• Text section:
•••

Sanders and Obama
Vermont Sen. Bernie Sanders (left) walks with President Barack Obama to the Oval Office at the White House in Washington, D.C., June 9, 2016. REUTERS/GARY CAMERON

President Barack Obama said Friday staunch opposition from Republicans, coupled with criticism from the Democratic Party’s left wing, made his signature healthcare bill, the Affordable Care Act, unpopular. The outgoing president has spent recent weeks urging lawmakers to oppose the GOP’s plan to repeal and replace Obamacare.

Speaking at a town hall event with Vox media, Obama added that liberals like Vermont Sen. Bernie Sanders also opposed his healthcare reform while on the campaign trail during the 2016 election race. The 75-year-old senator suggested replacing the Affordable Care Act, which Obama signed in 2010, with a single-payer health insurance plan supervised by the government, similar to Medicare.

•••

• Dataset excerpts:
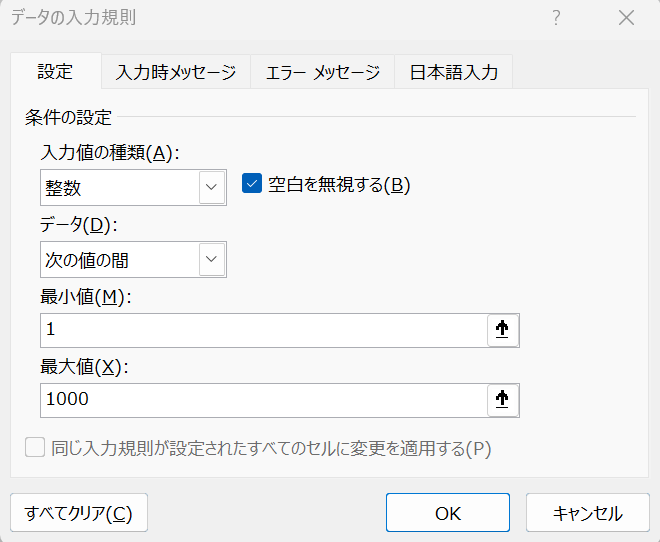This screenshot has height=542, width=660.
Task: Open the 入力値の種類 dropdown showing 整数
Action: tap(211, 187)
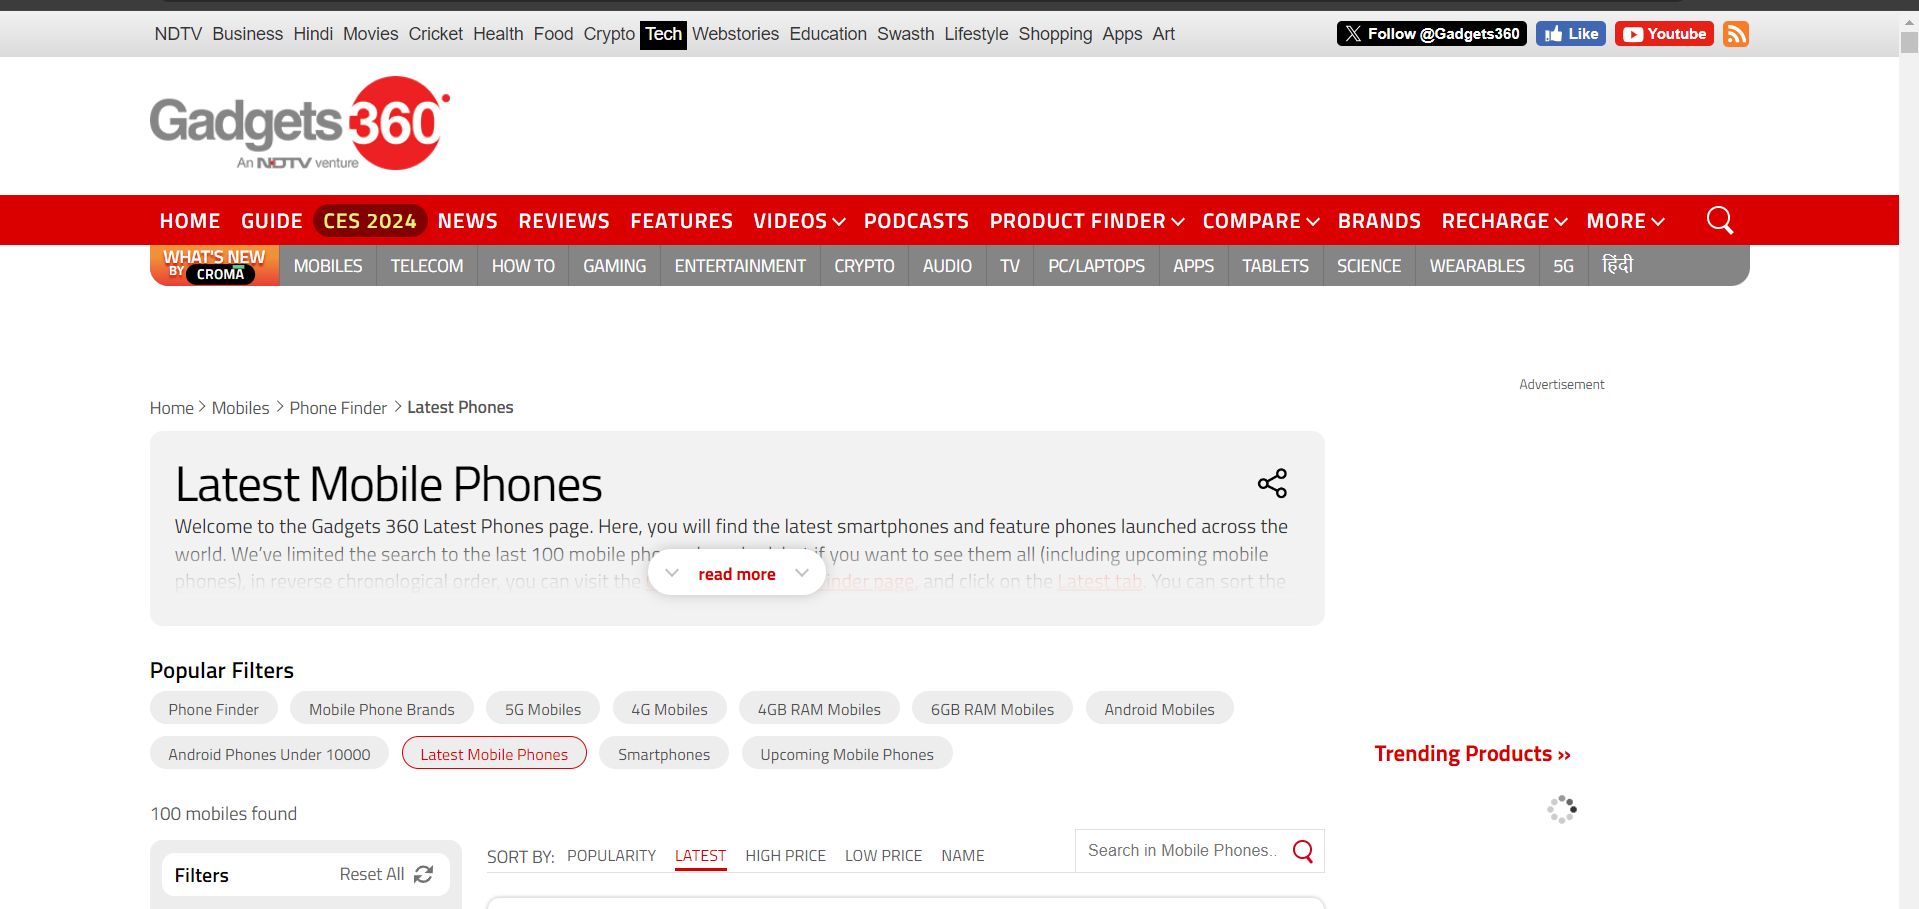Open Phone Finder breadcrumb link
This screenshot has height=909, width=1919.
click(338, 408)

•••

• Exercise instructions:
In the article on Obama and the Affordable Care Act, print the passage verbatim, beginning at the words "Speaking at a" and stopping after the words "similar to Medicare.".

• Written response:
Speaking at a town hall event with Vox media, Obama added that liberals like Vermont Sen. Bernie Sanders also opposed his healthcare reform while on the campaign trail during the 2016 election race. The 75-year-old senator suggested replacing the Affordable Care Act, which Obama signed in 2010, with a single-payer health insurance plan supervised by the government, similar to Medicare.